Excerpt to read
Effective policy measures over the last 36 months have revived the Indian road sector, it said.
ICRA said in a statement that the steps also include delegating the power to grant forest clearances to regional offices and online filing for clearances.
The roads sector was marred by execution delays, project cancellations, stalled projects, loss of lender confidence, leveraged balance sheets of developers and sluggish traffic growth, it said.
He said other policy measures such as back-ending premium payment, compensating concessionaires for delays not attributable to them, relaxing exit norms and one-time fund infusion by the NHAI are expected to address liquidity-related concerns faced by the developers.
Also Read
Besides, ICRA said, asset sales in the road sector have picked up over the last 30 months with the relaxation in exit policy.
Hybrid annuity mode (HAM) is currently the most preferred mode of awarding projects and about 53 per cent of the awards in 2016-17 by NHAI were through the HAM route, compared to 8 per cent in 2015-16, it said, adding that this is likely to increase further in 2017-18.

Extracted information
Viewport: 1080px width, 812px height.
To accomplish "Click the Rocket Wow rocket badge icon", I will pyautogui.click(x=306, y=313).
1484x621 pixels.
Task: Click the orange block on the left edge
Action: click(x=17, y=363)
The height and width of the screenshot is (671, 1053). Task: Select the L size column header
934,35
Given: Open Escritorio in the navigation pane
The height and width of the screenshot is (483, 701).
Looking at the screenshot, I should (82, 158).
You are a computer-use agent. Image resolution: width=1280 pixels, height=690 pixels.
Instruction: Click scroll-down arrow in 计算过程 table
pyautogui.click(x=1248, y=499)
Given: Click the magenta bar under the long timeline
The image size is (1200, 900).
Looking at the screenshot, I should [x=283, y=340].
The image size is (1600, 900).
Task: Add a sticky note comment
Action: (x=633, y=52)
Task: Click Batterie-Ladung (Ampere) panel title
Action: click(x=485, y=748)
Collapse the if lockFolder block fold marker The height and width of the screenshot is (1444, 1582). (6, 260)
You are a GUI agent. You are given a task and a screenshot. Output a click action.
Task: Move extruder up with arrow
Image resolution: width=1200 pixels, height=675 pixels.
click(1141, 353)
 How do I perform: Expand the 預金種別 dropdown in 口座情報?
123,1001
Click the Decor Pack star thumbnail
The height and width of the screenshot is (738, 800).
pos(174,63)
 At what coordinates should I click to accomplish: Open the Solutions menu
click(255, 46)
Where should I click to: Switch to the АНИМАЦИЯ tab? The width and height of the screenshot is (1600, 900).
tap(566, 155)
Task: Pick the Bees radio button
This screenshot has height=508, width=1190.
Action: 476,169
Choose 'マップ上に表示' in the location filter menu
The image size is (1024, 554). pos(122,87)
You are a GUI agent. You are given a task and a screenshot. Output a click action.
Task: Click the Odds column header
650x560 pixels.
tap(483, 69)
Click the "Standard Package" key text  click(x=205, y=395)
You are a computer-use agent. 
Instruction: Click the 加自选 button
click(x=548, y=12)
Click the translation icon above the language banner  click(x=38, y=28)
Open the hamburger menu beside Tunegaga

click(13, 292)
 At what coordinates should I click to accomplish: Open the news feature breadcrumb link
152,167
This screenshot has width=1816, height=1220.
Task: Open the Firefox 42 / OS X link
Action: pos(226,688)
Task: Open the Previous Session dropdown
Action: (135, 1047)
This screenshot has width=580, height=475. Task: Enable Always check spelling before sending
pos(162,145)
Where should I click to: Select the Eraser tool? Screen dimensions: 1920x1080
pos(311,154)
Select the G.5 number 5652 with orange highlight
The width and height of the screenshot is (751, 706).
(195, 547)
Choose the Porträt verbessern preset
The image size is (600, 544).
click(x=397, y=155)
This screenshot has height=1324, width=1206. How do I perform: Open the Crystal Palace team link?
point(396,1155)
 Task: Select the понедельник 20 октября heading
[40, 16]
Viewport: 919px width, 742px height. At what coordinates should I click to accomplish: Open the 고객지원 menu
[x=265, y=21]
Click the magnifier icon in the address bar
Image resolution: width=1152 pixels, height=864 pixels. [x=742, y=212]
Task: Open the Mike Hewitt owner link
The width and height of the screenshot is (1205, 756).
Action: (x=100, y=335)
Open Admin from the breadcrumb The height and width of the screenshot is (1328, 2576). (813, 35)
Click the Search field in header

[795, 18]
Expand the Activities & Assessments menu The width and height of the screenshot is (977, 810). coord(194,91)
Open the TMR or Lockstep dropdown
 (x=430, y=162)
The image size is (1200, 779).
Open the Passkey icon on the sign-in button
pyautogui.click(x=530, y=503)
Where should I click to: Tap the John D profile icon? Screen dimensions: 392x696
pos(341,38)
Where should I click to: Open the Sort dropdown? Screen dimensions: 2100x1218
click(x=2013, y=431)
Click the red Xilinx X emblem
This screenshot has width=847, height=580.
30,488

Exercise prompt
Extend the news piece on ICRA's assessment of the Indian road sector by writing what comes after its last sentence.

Solved problem
In August 2016, the Cabinet Committee on Economic Affairs (CCEA) authorised the NHAI to monetise the public-funded National Highway (NH) projects that are operational and generating toll revenues for at least two years after the commercial operation date (COD) through the toll-operate- transfer (TOT) model.
ICRA said: "75 projects totalling 4,376 kms and estimated at Rs 356 billion, have been preliminarily identified for monetisation through TOT."
In a recent report, Reserve Bank India also said: "The resilience of some infrastructure sectors in the face of this downturn is noteworthy and brightens the outlook. First, there was a decline in cost and time overruns in central sector infrastructure projects (Rs 1.5 billion and above)."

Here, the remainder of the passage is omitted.